Outra forma seria garantir aos seus proprietários a exploração econômica exclusiva – e sustentável, por óbvio – da área. No caso da Fazenda São Geraldo, por exemplo, a flutuação no Rio Sucuri, apesar de ser feita em uma porção de menos de 10% do total da propriedade, representa cerca de 40% da sua renda. E a fazenda ainda oferece cavalgadas, caminhadas, mergulhos e passeios a cavalo, de bicicleta e com quadriciclos, fora da RPPN.
Em segundo lugar, detenhamo-nos por um momento na questão da publicidade do rio.
Todos os dispositivos citados acima que tratam da questão não se referem especificamente a qualquer corpo d’água, mas simplesmente à água em si, em variadas formas. As razões legais para isso são, primeiramente, que a água é um recurso natural de valor tão inestimável para a vida como um todo que seria uma temeridade colocá-la nas mãos de particulares. É apenas justo e razoável, portanto, que a água seja um bem público.

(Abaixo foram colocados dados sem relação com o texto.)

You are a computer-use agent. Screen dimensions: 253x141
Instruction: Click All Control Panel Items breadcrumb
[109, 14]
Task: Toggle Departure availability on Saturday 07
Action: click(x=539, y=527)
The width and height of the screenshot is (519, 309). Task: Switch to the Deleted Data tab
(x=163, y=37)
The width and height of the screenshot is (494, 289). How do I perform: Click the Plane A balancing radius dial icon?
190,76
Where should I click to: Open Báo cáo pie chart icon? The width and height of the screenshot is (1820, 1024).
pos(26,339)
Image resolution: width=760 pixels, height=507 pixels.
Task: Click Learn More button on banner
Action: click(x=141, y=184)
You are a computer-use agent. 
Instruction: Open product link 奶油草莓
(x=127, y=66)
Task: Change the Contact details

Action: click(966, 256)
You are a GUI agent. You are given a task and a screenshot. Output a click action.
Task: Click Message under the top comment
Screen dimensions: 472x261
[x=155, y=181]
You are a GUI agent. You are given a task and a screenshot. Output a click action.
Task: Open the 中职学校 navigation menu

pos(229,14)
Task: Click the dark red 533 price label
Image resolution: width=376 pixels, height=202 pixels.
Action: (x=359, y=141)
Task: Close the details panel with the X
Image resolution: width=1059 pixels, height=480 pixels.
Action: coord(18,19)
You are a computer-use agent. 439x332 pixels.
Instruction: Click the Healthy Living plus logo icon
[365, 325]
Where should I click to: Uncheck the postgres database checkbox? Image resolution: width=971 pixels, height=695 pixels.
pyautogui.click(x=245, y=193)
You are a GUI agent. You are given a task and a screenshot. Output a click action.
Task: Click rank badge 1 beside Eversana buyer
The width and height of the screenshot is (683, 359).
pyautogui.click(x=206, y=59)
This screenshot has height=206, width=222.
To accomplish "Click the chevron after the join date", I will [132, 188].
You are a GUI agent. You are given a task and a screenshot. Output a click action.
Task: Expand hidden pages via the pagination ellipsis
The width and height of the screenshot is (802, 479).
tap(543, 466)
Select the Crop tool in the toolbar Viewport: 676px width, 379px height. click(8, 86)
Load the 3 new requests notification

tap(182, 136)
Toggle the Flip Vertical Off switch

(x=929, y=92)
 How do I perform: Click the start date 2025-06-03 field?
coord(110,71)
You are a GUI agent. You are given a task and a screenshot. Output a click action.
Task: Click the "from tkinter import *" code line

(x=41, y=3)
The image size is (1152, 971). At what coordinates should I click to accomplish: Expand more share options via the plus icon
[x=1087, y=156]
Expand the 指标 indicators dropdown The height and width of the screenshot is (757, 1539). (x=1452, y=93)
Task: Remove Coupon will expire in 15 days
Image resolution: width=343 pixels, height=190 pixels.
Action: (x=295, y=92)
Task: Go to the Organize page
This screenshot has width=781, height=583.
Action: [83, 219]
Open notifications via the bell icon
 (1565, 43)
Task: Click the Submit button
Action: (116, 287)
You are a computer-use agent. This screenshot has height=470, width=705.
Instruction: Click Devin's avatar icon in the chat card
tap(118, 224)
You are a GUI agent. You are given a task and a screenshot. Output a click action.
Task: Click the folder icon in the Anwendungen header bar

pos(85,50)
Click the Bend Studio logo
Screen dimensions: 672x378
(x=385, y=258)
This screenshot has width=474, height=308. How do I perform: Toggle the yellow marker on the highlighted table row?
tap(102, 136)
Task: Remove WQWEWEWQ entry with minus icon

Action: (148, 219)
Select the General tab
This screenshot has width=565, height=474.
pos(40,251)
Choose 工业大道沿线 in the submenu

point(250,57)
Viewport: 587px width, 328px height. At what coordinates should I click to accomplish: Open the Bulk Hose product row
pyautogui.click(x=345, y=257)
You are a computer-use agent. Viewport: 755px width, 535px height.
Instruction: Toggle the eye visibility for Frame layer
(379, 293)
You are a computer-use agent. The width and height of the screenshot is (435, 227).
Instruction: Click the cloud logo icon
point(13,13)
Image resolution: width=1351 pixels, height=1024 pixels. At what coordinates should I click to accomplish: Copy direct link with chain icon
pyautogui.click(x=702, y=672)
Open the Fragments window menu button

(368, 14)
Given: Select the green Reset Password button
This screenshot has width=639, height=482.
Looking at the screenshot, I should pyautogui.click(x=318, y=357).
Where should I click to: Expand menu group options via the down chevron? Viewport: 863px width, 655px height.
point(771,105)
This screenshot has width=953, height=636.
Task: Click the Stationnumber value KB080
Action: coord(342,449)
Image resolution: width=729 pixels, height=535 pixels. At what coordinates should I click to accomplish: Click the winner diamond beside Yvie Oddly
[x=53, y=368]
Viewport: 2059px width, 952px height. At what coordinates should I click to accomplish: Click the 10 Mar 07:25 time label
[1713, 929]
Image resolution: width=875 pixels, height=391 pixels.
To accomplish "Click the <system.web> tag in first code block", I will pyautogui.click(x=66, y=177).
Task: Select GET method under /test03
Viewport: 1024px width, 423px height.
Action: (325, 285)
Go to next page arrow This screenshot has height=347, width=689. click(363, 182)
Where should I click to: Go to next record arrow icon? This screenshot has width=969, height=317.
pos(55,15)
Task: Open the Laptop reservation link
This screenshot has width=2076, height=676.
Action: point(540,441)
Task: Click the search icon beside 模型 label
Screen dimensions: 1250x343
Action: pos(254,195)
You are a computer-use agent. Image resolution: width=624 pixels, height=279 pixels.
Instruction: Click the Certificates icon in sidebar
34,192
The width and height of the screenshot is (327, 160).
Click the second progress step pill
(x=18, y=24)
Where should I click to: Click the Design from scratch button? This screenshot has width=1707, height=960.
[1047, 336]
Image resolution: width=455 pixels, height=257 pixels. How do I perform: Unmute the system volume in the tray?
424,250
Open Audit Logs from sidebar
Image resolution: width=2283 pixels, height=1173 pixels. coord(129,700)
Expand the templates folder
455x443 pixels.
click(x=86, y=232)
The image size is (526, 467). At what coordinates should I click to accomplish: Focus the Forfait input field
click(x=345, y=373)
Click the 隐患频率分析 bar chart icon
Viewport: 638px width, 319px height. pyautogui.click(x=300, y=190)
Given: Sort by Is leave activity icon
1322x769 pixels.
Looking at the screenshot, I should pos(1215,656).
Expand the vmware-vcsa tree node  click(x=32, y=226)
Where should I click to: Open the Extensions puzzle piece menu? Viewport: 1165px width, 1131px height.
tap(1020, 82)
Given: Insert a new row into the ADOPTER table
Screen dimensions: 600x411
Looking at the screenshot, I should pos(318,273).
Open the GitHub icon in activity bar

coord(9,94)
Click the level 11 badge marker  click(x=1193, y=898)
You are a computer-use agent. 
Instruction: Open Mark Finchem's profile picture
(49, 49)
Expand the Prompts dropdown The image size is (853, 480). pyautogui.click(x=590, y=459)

Também temos que considerar que a água pode ser vista, ainda, como uma importante via de transporte, da qual regiões inteiras do país ainda dependem. Seria inimaginável que alguém pudesse comprar ambas as margens do rio Amazonas ou do rio São Francisco e simplesmente proibir o trânsito de barcos no trecho dentro de sua propriedade. Existe, nesse caso, algo parecido com uma servidão, um direito forçado de passagem imposto a quem tem determinadas propriedades cortadas por estradas ou caminhos.
Particularidade de Bonito
No caso de Bonito, no entanto, o uso que se está discutindo não é o da água. Tampouco é o direito de passagem, de navegação, que está em jogo. O rio Sucuri liga nada a lugar nenhum. Subindo por ele não se chega a nada a não ser as terras da Fazenda São Geraldo. E as suas águas podem perfeitamente ser utilizadas mais abaixo, tão cristalinas quanto quando brotam da terra na nascente, fora da RPPN.
Quando alguém sobe o rio Sucuri para explorar comercialmente a sua descida, não está explorando as suas águas. Está explorando o trabalho de conservação, manutenção e controle, realizado integralmente e sob a responsabilidade exclusiva dos proprietários da RPPN que o envolve e o mantém límpido como é hoje. Se não fosse pela RPPN, os bois continuariam a entrar no rio para beber água e se banhar, levantando sedimentos do fundo e atrapalhando a visibilidade. Ou nele se afogando – como comprovam as inúmeras ossadas antigas vistas no fundo quando se faz a descida – o que tornaria o passeio insalubre e sujeito a encontros desagradáveis. Pessoas poderiam nele se banhar, também pondo em suspensão os sedimentos que hoje repousam no fundo.
Hoje, o que está em uso por quem sobe o rio Sucuri desde a sua foz, para nele mergulhar e se deslumbrar, não é o rio; não são as suas águas. É o trabalho alheio. Nesse caso, o direito aplicado ao pé da letra pode produzir grandes injustiças.